• **AUFGABE A**: Schreib aus den Zeilen weiter unten, nicht aus dem Auszug, alles von der Zeile mit „Click the 17:12:47 candle countdown timer“ bis hinunter zur Zeile mit „point(6,289)“ als nummerierte Liste auf. Beide Zeilen gehören dazu, Leerzeilen und Bilder lässt du weg.

Damit hatte Polleit (vgl. Beitrag auf S. 10) schon ein wesentliches Stichwort geliefert – das Verdrängen der Ratio nämlich ist eben kein spontanes oder zufälliges Ereignis, sondern hat Methode. Spätestens dann, wenn einem nun allerorten der Sozialismus – also allen Ernstes der Sozialismus – als ultimativer Problemlöser verkauft wird, sollten die Alarmglocken schrillen. Denn diese Ideologie ist ganz grundsätzlich eine schlechte Idee (siehe Interview mit Dr. Markus Krall ab S. 28), und das hat sie in der Geschichte auch zur Genüge bewiesen. Es ist daher nur konsequent, dass jene, die jetzt – unter welchem Vorwand auch immer – den Systemwechsel fordern, die Auseinandersetzung auf der Ebene von Sachargumenten und Empirie scheuen und sich stattdessen über die Emotion in die Herzen der Menschen manipulieren. Wie konnte es passieren, dass die Politik und – was fast noch schlimmer ist – auch die meisten Medien zunehmend den gesunden Menschenverstand ausgeschaltet haben, fragte sich der Vorstand des Ludwig von Mises Institut Deutschland, Andreas Marquart. Dabei gehe es nicht um „Peanuts“, sondern um Themenfelder von elementarer Bedeutung: Geld- und Europolitik, Migration, Klima – allesamt Themen, bei denen wir auf der Basis eines nur angemaßten Wissens mit großen Schritten in Richtung Befehlswirtschaft marschieren.

• **EINGABE ZUR AUFGABE**:
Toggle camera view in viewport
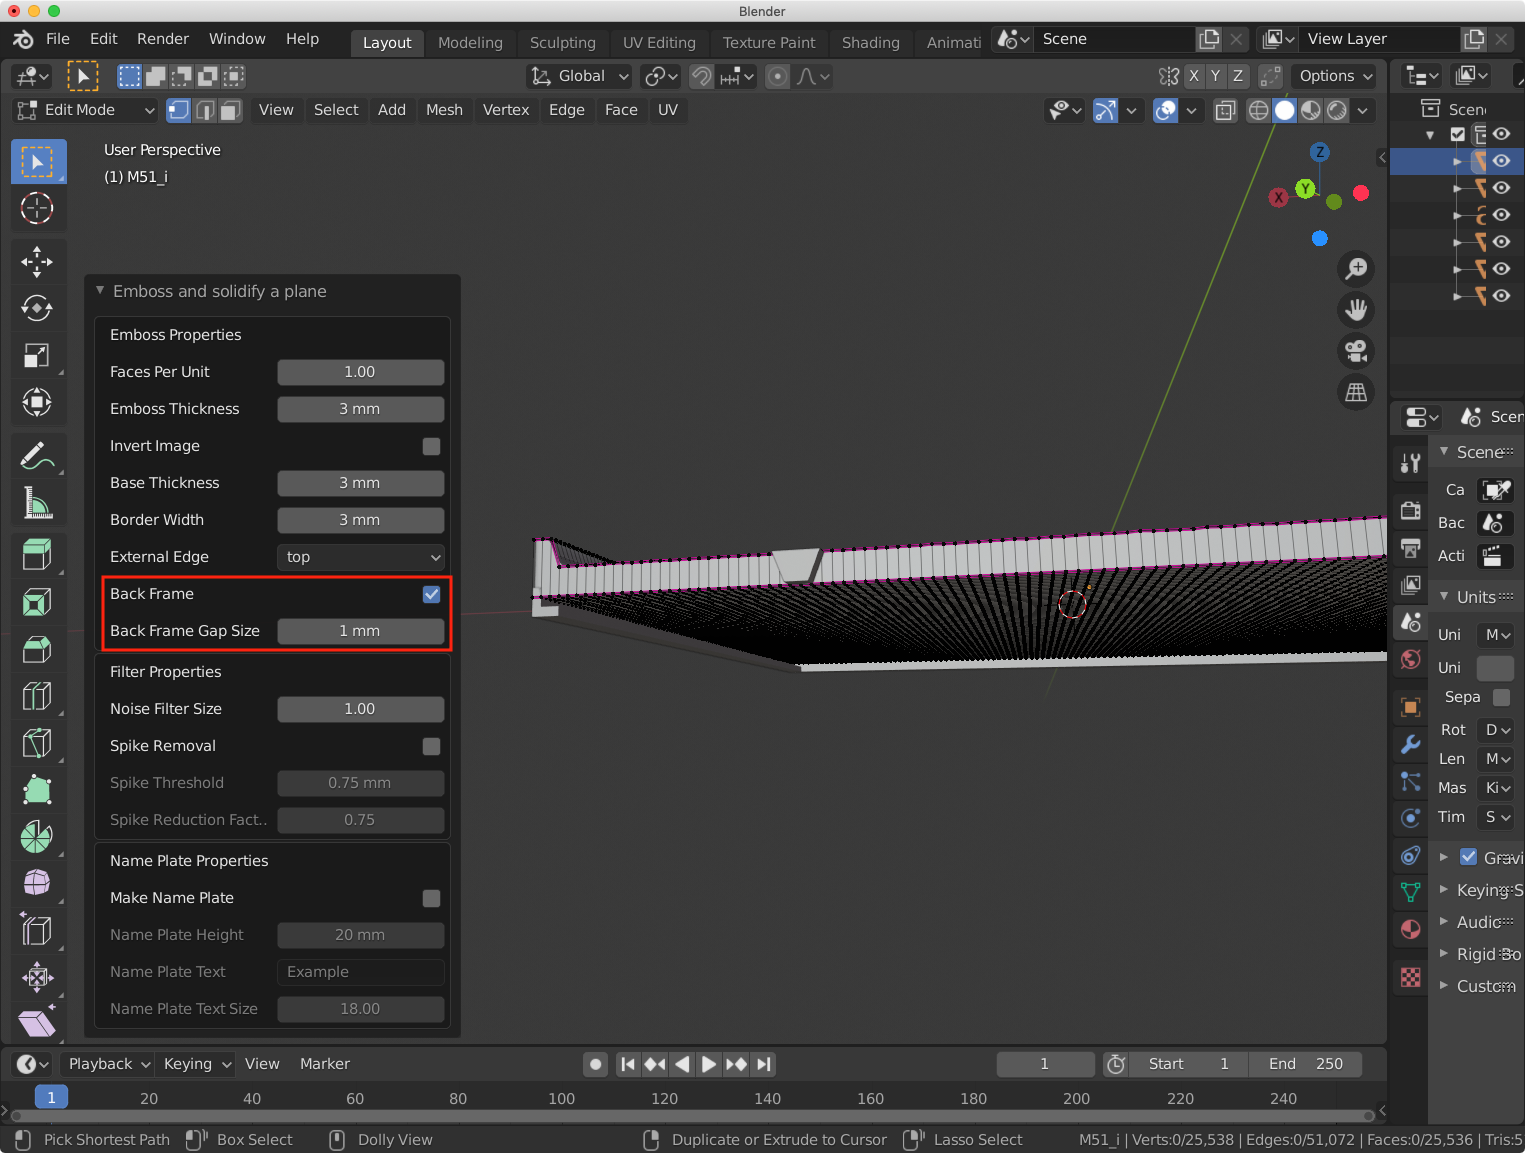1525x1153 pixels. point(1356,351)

--

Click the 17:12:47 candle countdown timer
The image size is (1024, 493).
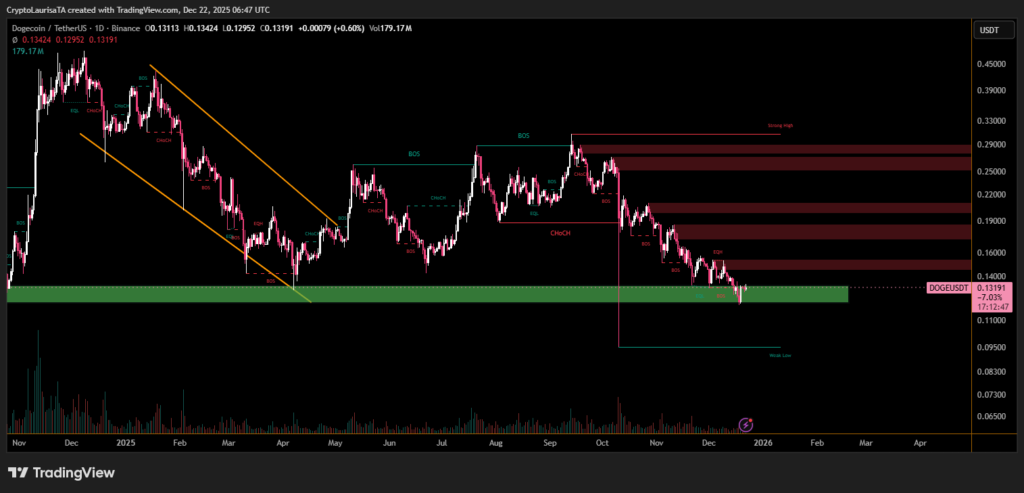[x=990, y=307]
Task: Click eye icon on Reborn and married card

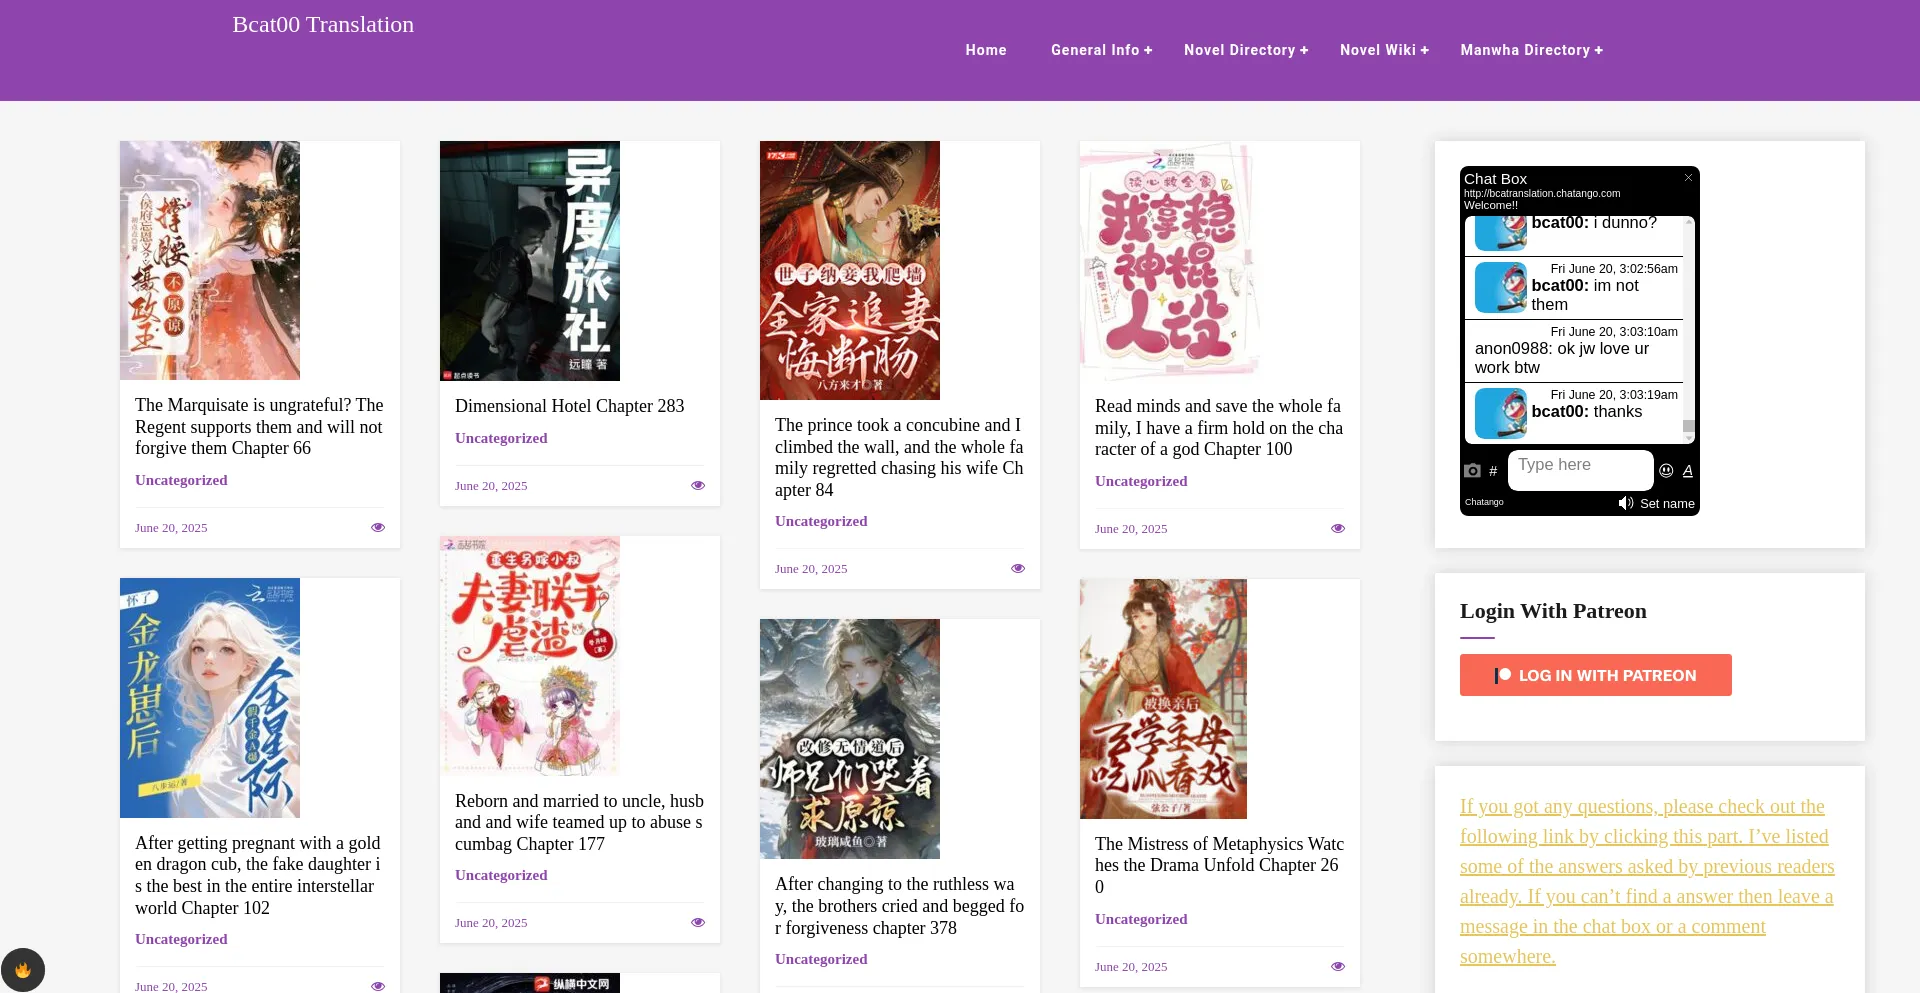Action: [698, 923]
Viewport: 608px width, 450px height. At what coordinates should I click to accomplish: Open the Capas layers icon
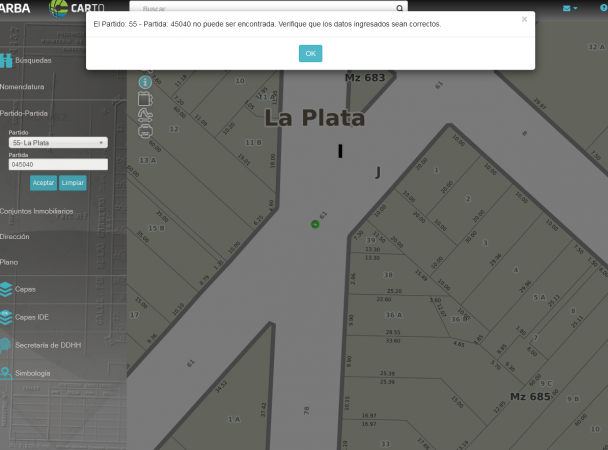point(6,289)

• **AUFGABE B**: Wer ist laut dem Auszug Vorstand des Ludwig von Mises Institut Deutschland?

• **VOLLSTÄNDIGE AUSGABE A**:
1. Click the 17:12:47 candle countdown timer
2. The image size is (1024, 493).
3. [x=990, y=307]
4. Task: Click eye icon on Reborn and married card
5. Action: [698, 923]
6. Viewport: 608px width, 450px height. At what coordinates should I click to accomplish: Open the Capas layers icon
7. point(6,289)

• **VOLLSTÄNDIGE AUSGABE B**: Andreas Marquart